Le vieillissement est un processus multifactoriel caractérisé dans le muscle squelettique par une diminution de la masse et de la force. Le métabolisme protéique est régulé par un réseau de mécanismes cellulaires qui contrôlent la concentration, le repliement, la localisation et l’interaction des protéines de leur synthèse à leur dégradation. La diminution de ce métabolisme est une caractéristique du vieillissement et s’accompagne d’une dérégulation du protéome qui peut, dans certains cas, conduire à la formation d’agrégats protéiques retrouvées dans des maladies liées à l’âge tel que la maladie d’Alzheimer ou de Huntington. Les complexe ubiquitine-protéasome et autophagie-lysosome servent à dégrader les protéines malformées, endommagées, agrégées et à réguler leur concentration protéique intracellulaire (Raz et al., 2014). Le protéasome est un cofacteur de nombreuses voies cellulaires impliquant

le contrôle qualité des protéines, la réponse au stress cellulaire, ou la régulation du cycle cellulaire et un dysfonctionnement de ce complexe est retrouvé de façon caractéristique au cours du vieillissement et des maladies neurodégénératives. La dégradation dépendante du protéasome est un mécanisme complexe. Les protéines sont d’abord ciblées par la machinerie de l’ubiquitination et sont ensuite reconnues et dégradées pas le protéasome (Saez, Vilchez, 2014). Il a ainsi été montré que le niveau de PABPN1 diminue au cours du vieillissement musculaire par un mécanisme directement régulé par le complexe ubitquitine-proteasome (Raz et al., 2011) et par la protéine E3-ligase ARIH2. Au cours de cette étude il a été montré que dans les muscles de patients OPMD le niveau de ARIH2 est plus faible comparé à des individus contrôles dont le niveau diminue de manière physiologique au cours du vieillissement. Ceci est exacerbé dans l’OPMD par une augmentation de l’usage d’un site de polyadenylation alternatif dans l’ARN de ARIH2 dépendant de la diminution de PABPN1, la présence de la protéine dans les agrégats conduisant à une diminution de son niveau d’expression mais aussi à une perte fonctionnelle (Raz et al., 2014). In vivo, une réduction modérée du niveau de PABPN1 chez la souris par ARN interférence, qui mime une perte de fonction de PABPN1 dans l’OPMD causé par l’emprisonnement dans les agrégats, entraîne des caractéristiques histologiques similaires à celles du muscle âgé : atrophie, centro- nucléation, épaississement de la MEC, et un changement du typage des fibres (Riaz et al., 2016). L’OPMD présente donc des caractéristiques d’un vieillissement accéléré du muscle, et ceci est conforté par une étude montrant que le transcriptome issu de muscles de patients est similaire à celui de muscles sains mais issu de personnes de plus de 85 ans (Anvar et al., 2013).

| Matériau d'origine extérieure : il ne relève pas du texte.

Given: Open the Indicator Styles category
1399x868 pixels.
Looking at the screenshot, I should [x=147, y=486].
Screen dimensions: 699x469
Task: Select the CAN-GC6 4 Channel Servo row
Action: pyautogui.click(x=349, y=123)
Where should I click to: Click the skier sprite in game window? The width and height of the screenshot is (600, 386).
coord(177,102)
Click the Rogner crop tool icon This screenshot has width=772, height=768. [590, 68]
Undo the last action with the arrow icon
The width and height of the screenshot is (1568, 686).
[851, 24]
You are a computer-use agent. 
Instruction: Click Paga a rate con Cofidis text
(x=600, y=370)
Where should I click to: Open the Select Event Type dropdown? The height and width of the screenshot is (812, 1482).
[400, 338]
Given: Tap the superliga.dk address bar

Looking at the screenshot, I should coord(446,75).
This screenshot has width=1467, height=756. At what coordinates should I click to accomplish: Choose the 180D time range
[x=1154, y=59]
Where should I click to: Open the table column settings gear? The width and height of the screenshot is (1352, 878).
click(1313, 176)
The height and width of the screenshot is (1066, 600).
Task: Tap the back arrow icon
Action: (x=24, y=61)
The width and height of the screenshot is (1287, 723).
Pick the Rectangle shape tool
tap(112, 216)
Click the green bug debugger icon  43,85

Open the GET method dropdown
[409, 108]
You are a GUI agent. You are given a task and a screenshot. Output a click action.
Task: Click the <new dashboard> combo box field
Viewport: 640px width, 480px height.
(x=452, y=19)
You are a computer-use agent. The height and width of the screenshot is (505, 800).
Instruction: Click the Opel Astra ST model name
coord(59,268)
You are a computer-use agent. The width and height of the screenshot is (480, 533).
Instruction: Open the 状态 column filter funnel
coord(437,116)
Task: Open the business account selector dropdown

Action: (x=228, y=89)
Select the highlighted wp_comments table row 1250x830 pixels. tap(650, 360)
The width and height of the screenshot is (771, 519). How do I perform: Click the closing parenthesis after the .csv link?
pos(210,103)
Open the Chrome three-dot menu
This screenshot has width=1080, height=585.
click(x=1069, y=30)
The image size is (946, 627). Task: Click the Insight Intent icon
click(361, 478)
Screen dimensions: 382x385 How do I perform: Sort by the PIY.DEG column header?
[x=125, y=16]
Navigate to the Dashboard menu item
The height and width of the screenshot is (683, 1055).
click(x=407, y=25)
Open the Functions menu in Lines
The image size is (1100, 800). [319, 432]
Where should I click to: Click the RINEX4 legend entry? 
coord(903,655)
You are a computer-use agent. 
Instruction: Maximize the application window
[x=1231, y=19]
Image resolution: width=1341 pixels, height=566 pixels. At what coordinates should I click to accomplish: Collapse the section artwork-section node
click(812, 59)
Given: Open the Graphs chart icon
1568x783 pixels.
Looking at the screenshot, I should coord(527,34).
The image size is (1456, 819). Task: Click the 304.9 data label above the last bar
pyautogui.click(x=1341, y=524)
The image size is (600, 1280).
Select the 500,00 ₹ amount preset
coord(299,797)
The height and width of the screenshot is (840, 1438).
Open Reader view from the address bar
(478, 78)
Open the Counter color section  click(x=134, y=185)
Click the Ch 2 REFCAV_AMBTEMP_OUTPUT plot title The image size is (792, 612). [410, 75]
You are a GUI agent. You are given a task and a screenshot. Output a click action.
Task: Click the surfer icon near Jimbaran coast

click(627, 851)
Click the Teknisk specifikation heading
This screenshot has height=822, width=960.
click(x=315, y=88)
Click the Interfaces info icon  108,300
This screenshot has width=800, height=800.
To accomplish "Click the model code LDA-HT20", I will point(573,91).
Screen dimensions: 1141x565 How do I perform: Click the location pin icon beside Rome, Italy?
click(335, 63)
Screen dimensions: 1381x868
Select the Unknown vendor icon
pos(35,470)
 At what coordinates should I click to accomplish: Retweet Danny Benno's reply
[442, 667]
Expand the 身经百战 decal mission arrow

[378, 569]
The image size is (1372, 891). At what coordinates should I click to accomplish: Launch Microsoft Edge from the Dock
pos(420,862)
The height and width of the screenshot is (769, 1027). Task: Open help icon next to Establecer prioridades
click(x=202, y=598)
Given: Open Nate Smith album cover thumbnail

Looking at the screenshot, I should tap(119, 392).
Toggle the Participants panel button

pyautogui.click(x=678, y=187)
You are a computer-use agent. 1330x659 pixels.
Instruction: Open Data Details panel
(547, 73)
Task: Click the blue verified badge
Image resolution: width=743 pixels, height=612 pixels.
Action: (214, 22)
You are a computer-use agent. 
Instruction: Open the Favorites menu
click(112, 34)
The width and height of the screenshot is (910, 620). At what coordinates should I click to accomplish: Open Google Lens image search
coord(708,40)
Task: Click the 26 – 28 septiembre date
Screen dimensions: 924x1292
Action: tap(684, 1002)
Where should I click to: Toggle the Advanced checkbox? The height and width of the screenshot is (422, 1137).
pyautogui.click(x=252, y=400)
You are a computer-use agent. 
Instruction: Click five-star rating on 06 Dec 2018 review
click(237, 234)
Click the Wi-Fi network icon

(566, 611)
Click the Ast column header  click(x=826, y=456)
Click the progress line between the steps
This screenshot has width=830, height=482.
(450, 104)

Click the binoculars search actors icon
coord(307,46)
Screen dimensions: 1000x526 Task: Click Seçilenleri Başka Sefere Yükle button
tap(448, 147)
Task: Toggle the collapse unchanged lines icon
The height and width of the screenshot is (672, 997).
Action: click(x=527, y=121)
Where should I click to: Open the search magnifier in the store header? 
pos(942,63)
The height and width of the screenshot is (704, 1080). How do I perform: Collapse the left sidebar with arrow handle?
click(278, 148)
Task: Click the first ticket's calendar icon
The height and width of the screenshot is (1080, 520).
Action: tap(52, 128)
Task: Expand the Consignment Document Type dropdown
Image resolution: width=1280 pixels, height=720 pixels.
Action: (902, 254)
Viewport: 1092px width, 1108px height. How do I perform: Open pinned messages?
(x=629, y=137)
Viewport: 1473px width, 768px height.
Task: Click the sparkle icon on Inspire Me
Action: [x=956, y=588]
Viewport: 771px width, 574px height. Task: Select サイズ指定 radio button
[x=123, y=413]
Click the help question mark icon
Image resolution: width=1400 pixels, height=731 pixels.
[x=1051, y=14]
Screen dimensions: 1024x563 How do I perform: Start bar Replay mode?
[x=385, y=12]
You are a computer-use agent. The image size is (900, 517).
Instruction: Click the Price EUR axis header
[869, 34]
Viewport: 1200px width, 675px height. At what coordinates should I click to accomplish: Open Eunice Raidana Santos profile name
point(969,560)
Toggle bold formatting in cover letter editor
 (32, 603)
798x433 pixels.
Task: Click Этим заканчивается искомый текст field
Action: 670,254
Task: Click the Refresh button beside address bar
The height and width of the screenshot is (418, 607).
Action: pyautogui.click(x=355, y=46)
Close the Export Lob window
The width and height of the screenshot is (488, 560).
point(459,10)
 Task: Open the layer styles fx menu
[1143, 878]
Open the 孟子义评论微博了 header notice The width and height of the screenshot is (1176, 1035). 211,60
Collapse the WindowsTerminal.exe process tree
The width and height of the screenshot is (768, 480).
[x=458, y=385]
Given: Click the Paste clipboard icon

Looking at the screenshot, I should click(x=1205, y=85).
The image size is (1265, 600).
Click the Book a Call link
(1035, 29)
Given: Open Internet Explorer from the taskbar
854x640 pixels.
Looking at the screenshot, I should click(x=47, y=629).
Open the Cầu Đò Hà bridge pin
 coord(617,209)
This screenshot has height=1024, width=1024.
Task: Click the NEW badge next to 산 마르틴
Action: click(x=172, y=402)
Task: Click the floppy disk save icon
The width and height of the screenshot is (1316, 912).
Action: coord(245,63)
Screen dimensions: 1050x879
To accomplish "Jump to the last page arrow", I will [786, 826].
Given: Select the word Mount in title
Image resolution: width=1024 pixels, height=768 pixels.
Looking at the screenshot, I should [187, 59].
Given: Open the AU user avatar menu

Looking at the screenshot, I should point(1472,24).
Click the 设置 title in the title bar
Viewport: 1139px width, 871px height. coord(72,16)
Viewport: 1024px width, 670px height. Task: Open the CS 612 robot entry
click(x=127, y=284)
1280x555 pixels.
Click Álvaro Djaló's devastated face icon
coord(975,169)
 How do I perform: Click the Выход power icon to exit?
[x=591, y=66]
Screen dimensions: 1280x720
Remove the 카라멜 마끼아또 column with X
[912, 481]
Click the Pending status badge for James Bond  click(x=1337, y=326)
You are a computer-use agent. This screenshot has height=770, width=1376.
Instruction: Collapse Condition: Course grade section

4.7. Défauts mitochondriaux

Plusieurs études ont mis en évidence la présence de défauts mitochondriaux sur les muscles de patients OPMD. En 1974, Julien et al décrit le cas d’un patient présentant des inclusions pathologiques dans les mitochondries issus de muscle deltoïde de patients OPMD (Julien et al., 1974). Par la suite de nombreuses études de cas ont rapporté les mêmes observations (Pauzner et al., 1991 ; Pratt, Meyers, 1986 ; Schröder et al., 1995). Cependant toutes les études ne décrivent pas des structures exactement similaires, ce qui n’est pas en faveur d’une caractéristique phénotypique commune de la pathologie. Deux cas de délétion dans l’ADN mitochondrial dans des muscles de patients OPMD ont également été rapportés (Lezza et al.,

1997 ; Muqit et al., 2008). L’étude que nous avons réalisée sur les défauts mitochondriaux dans l’OPMD est présentée dans la partie « Résultats ».